▸ **Dataset excerpts**:
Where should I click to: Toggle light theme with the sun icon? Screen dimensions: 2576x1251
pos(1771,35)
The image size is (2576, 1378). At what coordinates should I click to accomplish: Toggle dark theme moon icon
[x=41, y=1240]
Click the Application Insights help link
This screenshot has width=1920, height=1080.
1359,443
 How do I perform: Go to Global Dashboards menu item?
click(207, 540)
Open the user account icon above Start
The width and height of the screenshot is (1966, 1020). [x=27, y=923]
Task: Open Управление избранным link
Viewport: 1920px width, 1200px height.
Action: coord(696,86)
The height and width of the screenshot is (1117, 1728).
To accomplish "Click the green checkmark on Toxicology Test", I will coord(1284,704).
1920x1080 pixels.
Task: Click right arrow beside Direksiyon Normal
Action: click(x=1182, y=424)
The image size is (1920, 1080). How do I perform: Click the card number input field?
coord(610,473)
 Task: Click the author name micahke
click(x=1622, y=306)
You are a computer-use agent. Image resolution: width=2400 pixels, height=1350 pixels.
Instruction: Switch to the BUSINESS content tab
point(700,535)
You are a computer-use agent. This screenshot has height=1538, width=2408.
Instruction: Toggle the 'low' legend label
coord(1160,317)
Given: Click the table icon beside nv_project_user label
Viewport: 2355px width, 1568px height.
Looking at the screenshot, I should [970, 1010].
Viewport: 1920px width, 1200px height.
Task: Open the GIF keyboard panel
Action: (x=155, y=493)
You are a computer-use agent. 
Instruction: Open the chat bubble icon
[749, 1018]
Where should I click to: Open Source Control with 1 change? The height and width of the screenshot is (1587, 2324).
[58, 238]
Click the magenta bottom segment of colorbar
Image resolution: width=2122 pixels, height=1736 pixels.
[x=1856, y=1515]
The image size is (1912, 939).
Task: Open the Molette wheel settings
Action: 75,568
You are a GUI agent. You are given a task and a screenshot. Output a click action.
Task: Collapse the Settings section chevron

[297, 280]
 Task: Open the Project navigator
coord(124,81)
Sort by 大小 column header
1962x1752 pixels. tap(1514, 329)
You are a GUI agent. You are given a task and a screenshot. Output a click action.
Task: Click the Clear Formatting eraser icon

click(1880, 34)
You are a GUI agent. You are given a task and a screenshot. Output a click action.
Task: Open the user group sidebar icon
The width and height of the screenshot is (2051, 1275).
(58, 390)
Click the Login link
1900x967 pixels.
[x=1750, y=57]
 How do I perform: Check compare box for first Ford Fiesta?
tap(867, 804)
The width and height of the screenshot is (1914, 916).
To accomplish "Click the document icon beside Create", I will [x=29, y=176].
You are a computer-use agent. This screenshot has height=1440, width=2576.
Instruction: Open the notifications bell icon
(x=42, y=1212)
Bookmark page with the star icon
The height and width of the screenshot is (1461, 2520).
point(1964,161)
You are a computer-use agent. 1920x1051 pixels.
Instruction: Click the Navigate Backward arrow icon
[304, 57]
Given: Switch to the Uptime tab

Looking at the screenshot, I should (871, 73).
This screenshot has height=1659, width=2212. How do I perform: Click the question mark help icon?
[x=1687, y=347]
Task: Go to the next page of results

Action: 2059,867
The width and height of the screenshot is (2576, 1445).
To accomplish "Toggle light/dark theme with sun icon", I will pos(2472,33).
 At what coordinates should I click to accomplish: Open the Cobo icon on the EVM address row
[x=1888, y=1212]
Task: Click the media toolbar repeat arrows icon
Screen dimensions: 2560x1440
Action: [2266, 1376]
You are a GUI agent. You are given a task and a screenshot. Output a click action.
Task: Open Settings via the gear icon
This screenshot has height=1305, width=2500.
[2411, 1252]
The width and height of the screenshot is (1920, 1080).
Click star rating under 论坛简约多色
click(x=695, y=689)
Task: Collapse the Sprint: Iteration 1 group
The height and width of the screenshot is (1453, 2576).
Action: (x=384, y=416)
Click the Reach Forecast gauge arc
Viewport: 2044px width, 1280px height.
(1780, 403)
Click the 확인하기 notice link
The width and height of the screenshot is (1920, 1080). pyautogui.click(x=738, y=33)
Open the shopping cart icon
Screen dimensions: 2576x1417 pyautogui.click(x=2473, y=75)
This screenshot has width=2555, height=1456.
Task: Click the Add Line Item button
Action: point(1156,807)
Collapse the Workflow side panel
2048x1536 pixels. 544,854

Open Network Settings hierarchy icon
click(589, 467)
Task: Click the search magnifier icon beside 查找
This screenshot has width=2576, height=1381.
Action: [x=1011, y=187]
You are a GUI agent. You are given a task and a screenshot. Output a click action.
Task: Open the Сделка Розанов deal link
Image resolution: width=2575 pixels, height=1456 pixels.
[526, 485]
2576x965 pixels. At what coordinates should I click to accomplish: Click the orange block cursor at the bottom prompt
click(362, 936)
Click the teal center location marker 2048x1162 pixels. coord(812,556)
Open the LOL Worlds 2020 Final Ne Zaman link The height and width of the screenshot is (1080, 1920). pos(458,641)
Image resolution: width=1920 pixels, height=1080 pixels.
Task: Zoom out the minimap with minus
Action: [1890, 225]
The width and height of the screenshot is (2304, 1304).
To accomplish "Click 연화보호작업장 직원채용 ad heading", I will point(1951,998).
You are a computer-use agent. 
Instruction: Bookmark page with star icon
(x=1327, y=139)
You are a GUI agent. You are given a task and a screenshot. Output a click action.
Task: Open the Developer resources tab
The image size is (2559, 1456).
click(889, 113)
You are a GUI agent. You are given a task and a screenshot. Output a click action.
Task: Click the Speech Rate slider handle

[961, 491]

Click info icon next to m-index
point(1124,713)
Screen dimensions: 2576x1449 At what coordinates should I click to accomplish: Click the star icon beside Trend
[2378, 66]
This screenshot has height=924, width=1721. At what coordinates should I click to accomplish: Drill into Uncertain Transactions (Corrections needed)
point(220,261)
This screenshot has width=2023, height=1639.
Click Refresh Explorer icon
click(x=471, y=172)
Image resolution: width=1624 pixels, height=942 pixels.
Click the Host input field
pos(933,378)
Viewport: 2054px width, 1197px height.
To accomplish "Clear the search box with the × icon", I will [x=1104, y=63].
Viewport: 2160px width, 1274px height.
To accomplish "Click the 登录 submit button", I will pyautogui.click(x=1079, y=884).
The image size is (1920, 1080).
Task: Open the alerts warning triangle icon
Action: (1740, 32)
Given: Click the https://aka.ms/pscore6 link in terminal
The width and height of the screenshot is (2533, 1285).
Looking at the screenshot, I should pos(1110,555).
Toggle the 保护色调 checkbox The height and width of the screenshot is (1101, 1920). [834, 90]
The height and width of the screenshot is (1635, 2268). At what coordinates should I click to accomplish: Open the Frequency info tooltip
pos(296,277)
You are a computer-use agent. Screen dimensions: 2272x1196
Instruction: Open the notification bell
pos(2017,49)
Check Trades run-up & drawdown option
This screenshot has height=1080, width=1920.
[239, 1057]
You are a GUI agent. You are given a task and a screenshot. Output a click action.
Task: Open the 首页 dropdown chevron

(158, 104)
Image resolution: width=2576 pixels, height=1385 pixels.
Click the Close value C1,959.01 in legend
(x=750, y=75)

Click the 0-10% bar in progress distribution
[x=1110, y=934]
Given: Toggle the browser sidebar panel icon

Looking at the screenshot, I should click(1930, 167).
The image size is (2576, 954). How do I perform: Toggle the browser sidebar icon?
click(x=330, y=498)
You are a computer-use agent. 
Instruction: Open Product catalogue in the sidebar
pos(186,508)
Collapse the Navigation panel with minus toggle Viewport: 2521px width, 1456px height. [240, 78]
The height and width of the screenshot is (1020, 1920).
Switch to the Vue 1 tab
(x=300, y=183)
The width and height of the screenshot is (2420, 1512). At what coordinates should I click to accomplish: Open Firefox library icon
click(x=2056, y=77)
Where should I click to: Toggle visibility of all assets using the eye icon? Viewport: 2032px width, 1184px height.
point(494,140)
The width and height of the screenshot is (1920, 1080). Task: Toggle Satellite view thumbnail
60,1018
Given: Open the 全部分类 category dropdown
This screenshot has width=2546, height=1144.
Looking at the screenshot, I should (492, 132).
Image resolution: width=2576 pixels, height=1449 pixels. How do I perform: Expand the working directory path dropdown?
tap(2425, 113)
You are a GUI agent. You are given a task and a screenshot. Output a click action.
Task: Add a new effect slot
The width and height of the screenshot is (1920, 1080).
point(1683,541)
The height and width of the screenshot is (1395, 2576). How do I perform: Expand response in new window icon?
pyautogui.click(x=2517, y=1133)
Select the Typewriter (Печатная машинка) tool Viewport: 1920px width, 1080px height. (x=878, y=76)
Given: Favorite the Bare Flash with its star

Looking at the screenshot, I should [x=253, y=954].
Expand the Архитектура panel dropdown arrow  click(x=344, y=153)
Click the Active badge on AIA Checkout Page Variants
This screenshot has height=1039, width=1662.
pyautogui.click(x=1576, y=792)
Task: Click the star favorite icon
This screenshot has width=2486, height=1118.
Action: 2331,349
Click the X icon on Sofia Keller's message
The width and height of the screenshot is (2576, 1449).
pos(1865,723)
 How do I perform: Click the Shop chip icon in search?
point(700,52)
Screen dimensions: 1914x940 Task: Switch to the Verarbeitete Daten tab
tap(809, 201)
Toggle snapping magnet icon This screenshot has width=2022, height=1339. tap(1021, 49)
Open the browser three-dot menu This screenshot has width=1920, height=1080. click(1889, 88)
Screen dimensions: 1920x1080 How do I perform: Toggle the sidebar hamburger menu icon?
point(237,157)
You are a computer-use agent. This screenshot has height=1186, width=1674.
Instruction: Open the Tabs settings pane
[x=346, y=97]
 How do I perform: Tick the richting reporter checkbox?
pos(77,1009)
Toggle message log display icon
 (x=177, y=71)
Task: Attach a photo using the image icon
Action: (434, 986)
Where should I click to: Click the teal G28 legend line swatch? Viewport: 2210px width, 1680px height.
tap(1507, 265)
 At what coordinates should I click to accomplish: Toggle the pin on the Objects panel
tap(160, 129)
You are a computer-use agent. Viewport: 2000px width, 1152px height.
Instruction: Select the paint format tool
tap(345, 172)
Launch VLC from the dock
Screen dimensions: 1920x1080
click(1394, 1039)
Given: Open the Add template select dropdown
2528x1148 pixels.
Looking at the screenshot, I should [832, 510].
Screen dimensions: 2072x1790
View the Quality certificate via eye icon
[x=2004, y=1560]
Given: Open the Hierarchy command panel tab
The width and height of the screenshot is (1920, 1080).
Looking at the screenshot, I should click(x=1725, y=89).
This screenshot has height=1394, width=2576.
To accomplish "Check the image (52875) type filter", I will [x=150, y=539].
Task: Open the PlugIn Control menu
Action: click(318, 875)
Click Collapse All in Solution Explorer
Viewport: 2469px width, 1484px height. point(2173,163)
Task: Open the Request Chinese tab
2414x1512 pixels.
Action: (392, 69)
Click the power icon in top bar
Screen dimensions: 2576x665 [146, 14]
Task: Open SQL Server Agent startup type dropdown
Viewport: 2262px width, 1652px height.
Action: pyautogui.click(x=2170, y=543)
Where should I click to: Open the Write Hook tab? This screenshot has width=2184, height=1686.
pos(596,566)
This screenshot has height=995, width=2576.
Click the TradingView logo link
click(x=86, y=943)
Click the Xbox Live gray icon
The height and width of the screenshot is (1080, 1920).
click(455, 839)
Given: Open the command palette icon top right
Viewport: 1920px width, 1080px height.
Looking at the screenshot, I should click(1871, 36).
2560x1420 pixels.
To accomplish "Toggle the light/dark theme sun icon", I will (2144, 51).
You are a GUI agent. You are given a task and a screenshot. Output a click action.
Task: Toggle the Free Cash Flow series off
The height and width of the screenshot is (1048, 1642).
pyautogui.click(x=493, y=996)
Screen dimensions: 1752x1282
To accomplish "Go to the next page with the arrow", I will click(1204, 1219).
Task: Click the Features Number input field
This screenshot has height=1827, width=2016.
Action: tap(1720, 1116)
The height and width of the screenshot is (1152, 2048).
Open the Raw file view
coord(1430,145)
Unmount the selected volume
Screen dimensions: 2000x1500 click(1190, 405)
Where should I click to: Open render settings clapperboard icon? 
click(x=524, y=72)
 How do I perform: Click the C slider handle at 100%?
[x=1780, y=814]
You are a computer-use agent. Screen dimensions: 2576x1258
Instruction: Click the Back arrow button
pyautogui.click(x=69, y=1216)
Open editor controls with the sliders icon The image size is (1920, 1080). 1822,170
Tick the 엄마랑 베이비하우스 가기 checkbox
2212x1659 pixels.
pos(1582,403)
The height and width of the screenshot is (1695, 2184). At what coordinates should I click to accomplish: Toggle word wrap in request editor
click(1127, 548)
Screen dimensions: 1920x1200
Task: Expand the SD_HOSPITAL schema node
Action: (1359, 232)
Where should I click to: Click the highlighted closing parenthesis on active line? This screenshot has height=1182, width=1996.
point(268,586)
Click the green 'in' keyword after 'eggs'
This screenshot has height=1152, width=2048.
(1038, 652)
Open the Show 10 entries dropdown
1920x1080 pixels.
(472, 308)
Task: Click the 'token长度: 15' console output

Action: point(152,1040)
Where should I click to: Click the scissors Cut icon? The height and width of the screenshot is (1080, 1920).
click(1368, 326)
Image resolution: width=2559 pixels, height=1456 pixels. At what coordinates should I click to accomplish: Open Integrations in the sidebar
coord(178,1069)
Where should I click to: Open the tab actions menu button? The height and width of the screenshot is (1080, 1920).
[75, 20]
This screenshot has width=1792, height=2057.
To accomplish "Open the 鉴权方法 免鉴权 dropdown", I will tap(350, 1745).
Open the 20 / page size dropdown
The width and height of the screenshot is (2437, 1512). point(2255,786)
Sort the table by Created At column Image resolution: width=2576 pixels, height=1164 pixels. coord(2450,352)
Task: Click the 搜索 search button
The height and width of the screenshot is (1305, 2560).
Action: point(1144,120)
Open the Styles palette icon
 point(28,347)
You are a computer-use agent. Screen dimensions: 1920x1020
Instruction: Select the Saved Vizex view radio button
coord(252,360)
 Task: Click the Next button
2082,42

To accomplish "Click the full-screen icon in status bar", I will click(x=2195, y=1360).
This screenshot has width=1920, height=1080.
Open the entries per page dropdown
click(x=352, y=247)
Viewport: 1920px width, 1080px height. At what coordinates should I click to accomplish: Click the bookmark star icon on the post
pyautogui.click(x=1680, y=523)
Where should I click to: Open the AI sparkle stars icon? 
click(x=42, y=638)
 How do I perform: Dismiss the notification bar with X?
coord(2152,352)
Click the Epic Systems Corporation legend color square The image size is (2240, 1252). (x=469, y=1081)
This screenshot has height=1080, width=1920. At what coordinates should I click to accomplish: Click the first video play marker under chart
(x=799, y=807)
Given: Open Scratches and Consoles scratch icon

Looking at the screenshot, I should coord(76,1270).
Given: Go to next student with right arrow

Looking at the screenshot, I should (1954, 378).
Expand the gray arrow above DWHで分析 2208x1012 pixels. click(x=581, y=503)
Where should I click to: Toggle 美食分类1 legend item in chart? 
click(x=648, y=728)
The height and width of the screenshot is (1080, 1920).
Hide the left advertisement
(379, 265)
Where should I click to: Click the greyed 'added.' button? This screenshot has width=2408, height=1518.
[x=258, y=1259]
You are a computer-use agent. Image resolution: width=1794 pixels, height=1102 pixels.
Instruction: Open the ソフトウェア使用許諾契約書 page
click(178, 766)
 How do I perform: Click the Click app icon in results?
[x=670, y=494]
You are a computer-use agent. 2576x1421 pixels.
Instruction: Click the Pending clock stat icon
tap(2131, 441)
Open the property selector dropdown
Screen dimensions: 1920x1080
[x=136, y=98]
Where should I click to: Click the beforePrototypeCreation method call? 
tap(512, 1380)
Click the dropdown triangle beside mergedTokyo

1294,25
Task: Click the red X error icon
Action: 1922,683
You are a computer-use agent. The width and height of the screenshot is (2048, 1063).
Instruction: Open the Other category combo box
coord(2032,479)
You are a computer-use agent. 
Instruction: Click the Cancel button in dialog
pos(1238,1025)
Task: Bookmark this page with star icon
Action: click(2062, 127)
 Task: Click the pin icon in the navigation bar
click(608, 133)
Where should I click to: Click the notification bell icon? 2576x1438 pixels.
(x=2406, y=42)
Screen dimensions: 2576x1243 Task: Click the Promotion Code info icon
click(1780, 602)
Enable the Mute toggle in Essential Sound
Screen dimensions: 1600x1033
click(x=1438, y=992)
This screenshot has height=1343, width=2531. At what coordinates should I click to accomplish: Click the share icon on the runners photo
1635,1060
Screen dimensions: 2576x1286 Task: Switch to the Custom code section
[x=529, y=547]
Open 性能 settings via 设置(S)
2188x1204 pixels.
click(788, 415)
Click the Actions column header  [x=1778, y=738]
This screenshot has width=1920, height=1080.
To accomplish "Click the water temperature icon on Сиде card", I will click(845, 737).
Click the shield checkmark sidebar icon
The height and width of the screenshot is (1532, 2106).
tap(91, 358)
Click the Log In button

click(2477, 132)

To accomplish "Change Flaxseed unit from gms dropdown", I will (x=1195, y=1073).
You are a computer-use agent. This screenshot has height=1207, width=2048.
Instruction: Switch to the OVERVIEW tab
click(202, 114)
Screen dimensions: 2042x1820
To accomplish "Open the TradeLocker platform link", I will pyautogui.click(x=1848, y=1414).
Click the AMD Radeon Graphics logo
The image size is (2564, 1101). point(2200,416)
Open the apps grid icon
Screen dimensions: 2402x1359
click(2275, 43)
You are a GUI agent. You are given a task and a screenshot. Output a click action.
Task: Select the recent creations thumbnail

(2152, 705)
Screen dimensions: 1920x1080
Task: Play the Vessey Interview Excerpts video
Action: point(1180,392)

▸ **Task details**: Transcribe the records above exactly, beginning at the line that contains "Where should I click to: Toggle visibility" and ending with the line that contains "Task: Add a new effect slot", both included, and nothing else.

▸ **Result for this exercise**:
Where should I click to: Toggle visibility of all assets using the eye icon? Viewport: 2032px width, 1184px height.
point(494,140)
The width and height of the screenshot is (1920, 1080). Task: Toggle Satellite view thumbnail
60,1018
Given: Open the 全部分类 category dropdown
This screenshot has width=2546, height=1144.
Looking at the screenshot, I should (492, 132).
Image resolution: width=2576 pixels, height=1449 pixels. How do I perform: Expand the working directory path dropdown?
tap(2425, 113)
You are a GUI agent. You are given a task and a screenshot. Output a click action.
Task: Add a new effect slot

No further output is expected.